### PROBLEM DETAILS
Within the records below, find the line with "La Table (36, 1607)" and the line with "Delije - Napred Zvezdo (83, 527)", then reproduce exactly those two lines and all lines between them, without any picture.

### SUPPLIED ENTRIES

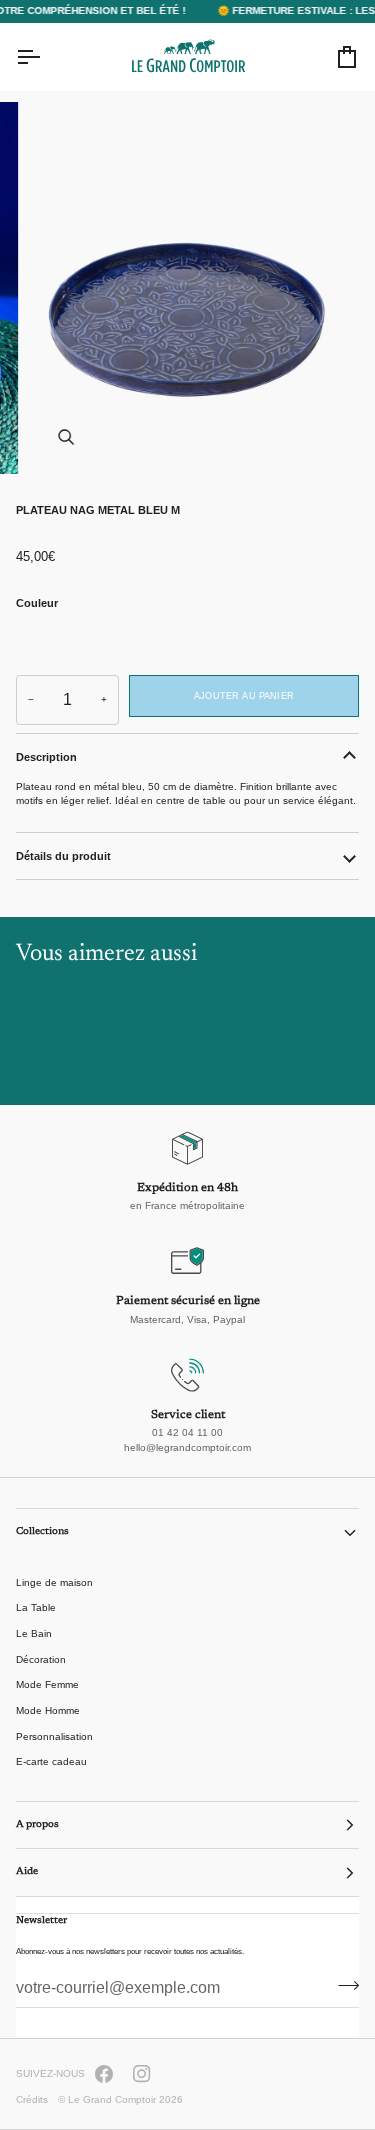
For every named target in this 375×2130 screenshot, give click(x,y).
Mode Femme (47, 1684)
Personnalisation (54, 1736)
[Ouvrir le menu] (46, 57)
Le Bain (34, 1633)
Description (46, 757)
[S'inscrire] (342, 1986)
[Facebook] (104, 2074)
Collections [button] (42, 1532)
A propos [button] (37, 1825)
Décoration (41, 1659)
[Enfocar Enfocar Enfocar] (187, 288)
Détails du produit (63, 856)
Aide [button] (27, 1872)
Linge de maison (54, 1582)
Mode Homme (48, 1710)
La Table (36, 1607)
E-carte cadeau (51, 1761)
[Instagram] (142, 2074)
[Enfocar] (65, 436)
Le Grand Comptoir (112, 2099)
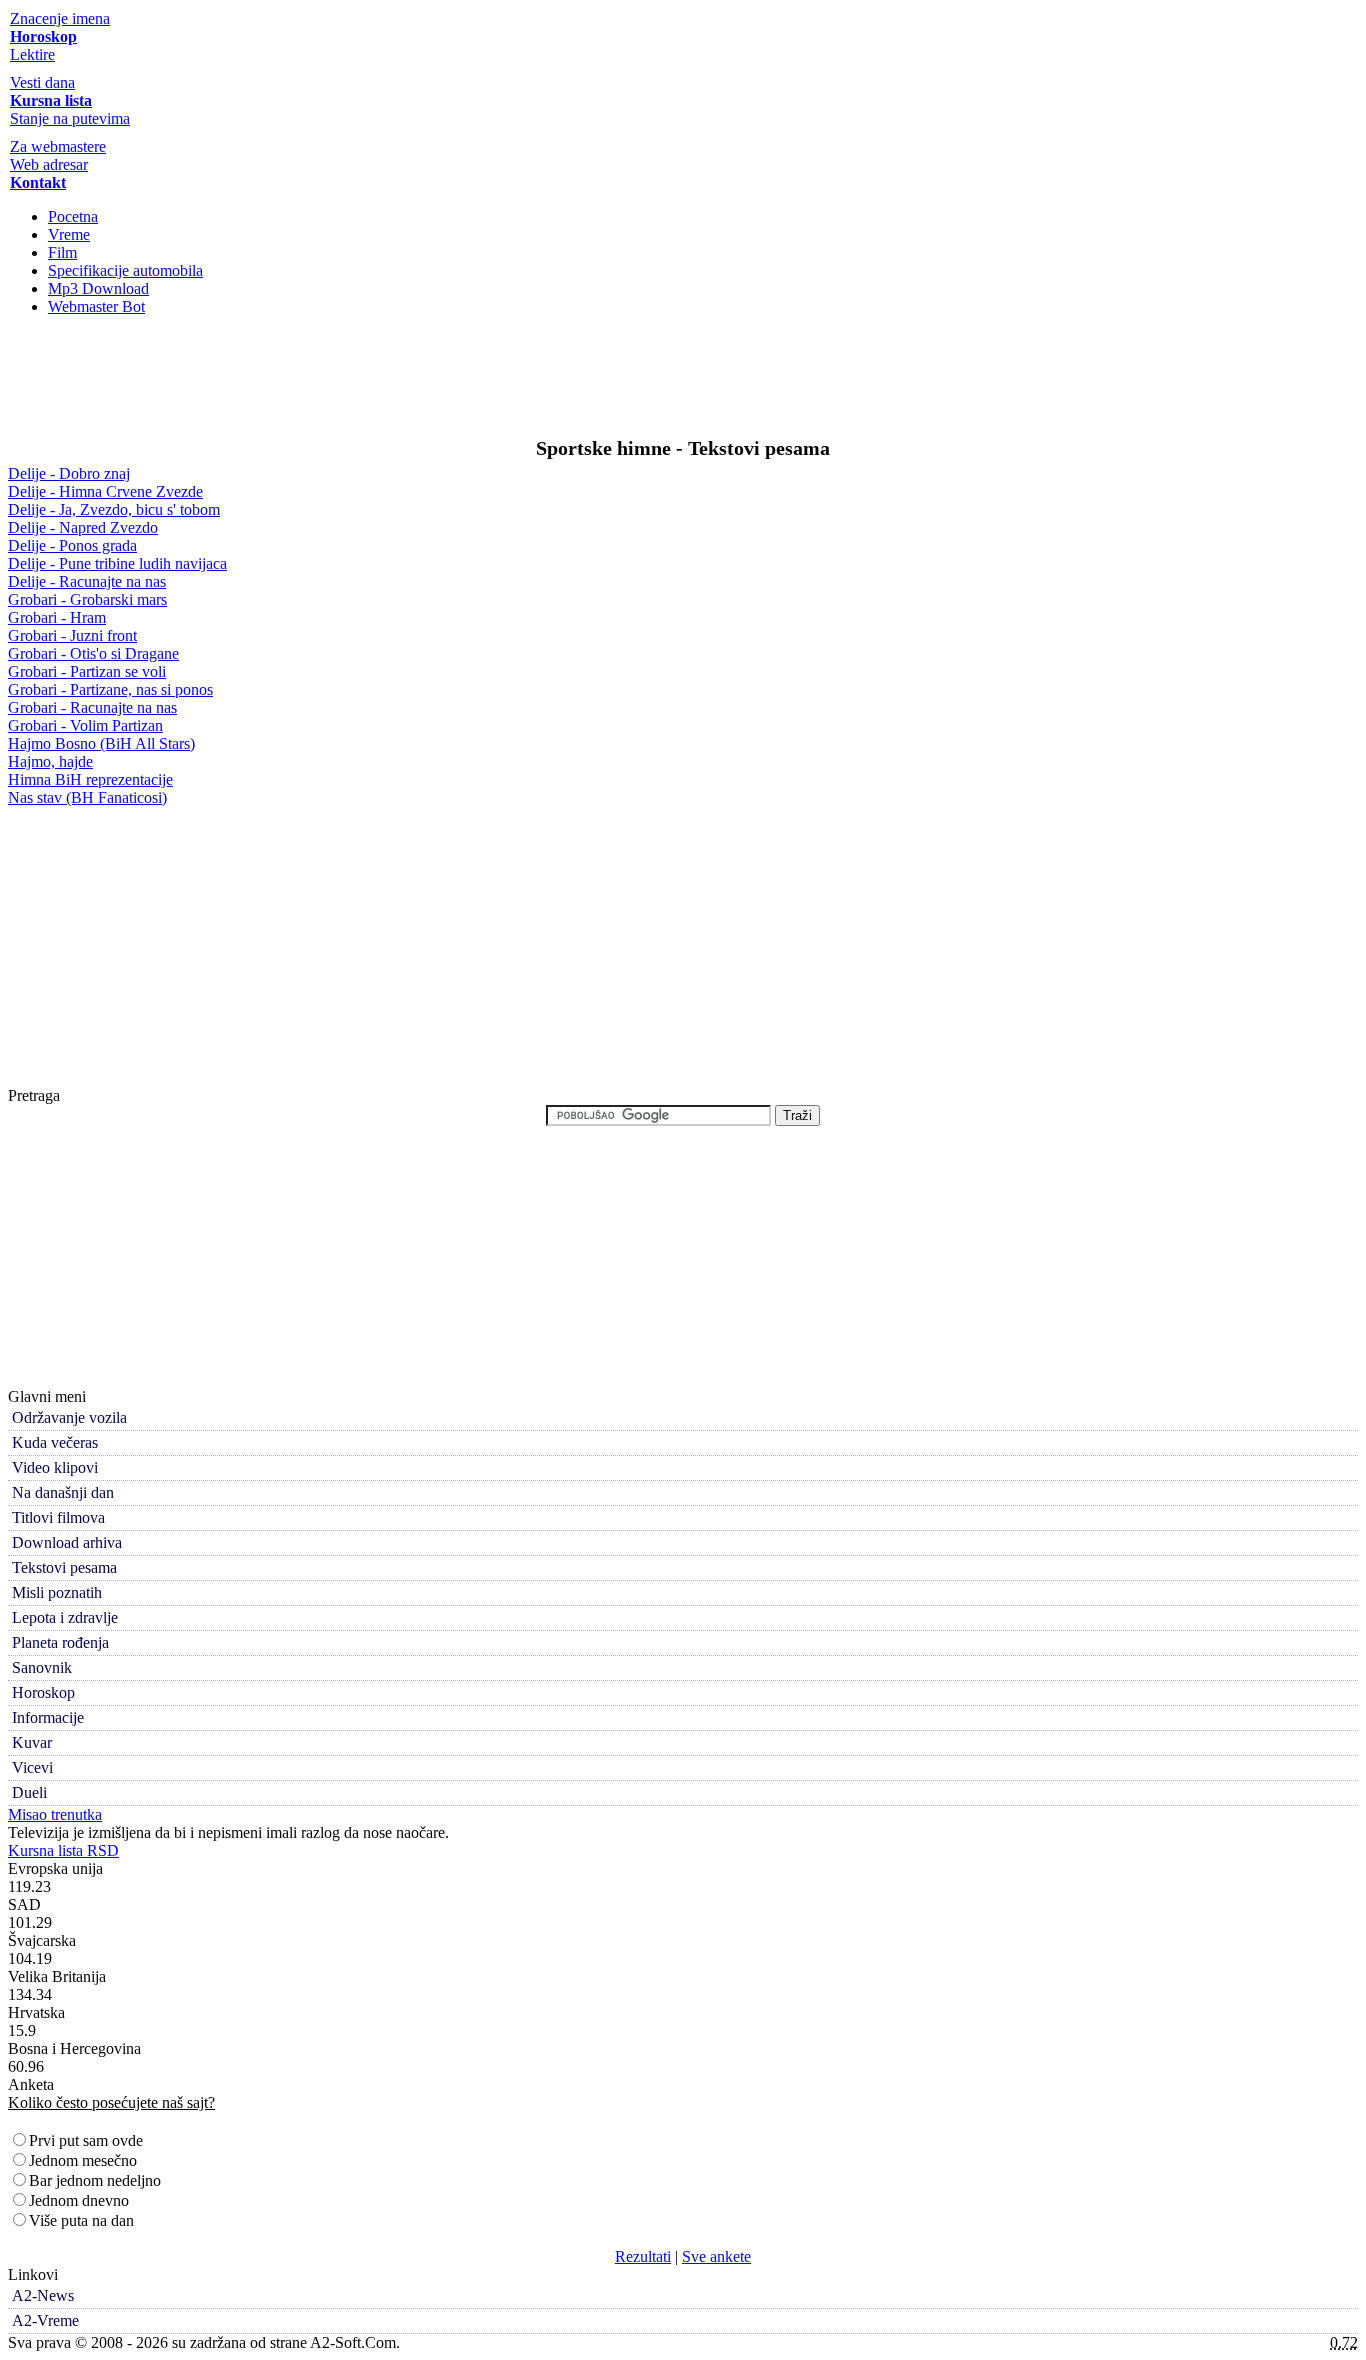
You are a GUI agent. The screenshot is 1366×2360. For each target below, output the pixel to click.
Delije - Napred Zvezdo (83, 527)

...

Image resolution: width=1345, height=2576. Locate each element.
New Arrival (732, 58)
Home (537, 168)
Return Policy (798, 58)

### RESPONSE AREA
La Table (36, 1607)
E-carte cadeau (51, 1761)
[Instagram] (142, 2074)
[Enfocar] (65, 436)
Le Grand Comptoir (112, 2099)
You are a GUI agent. The screenshot is 1366×2360. For each target below, output the pixel to click.
Delije - Napred Zvezdo (83, 527)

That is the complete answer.